◆ WORK TO DO
Please give the lines again, beginning at the line that has "Open the 86件文件目录 attachment link" and stopping after the one that has "This screenshot has width=600, height=497.", with "attachment" replaced by "document" and everything else unchanged.

◆ STORED ROWS
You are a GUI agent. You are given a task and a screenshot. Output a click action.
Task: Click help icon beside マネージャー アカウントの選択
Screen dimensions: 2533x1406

* * *

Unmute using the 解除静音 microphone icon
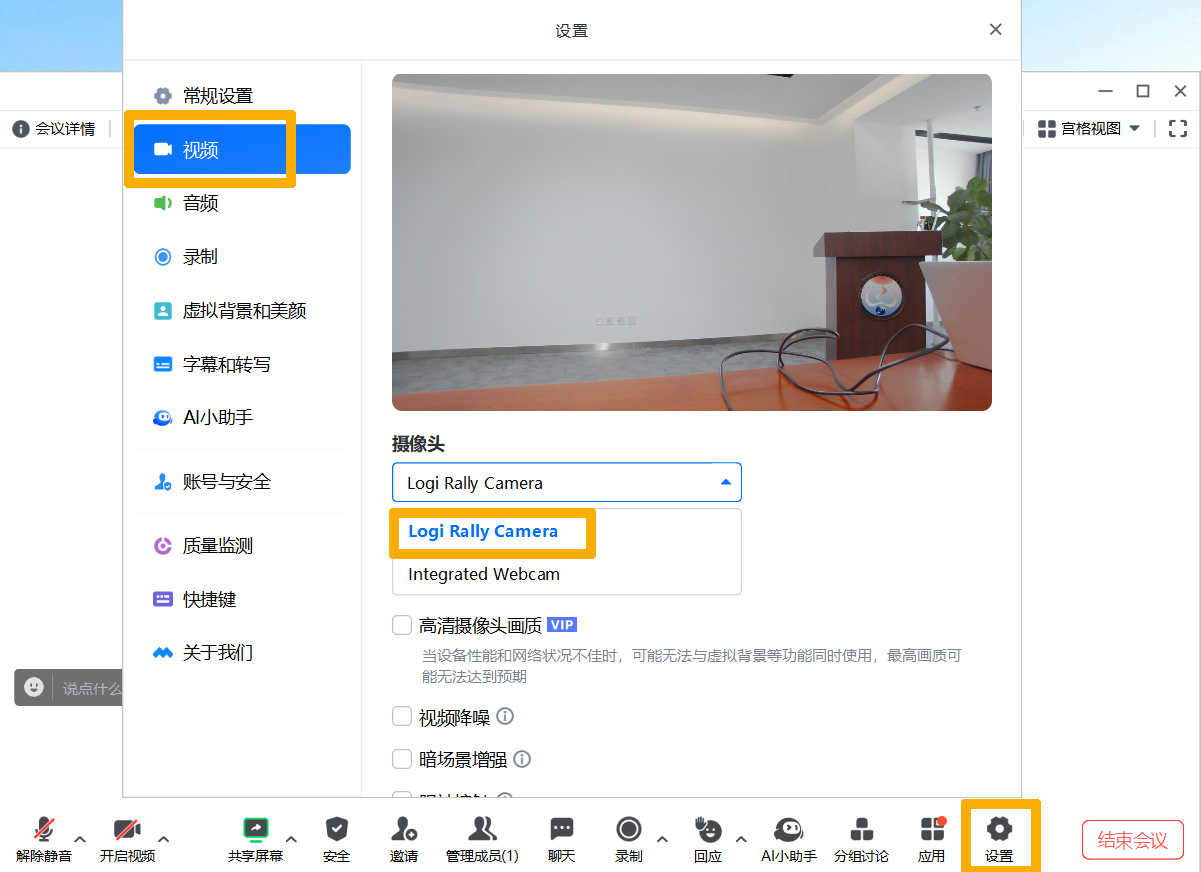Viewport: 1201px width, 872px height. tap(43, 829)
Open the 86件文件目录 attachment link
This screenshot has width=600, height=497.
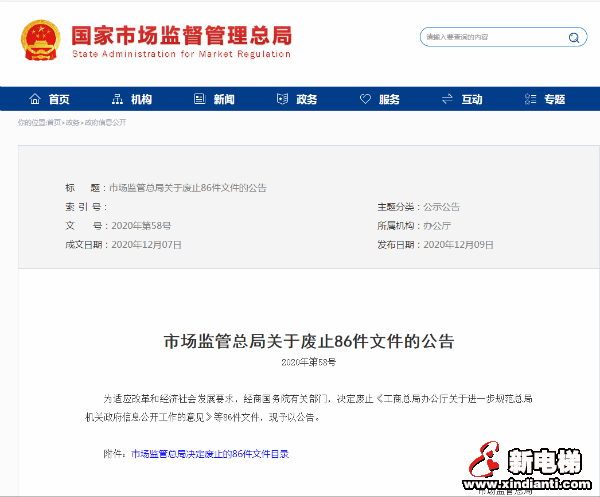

* * *

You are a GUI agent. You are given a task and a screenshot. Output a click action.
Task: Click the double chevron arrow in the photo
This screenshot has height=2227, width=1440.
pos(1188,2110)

◆ WRITTEN SOLUTION
Open the 86件文件目录 document link
This screenshot has width=600, height=497.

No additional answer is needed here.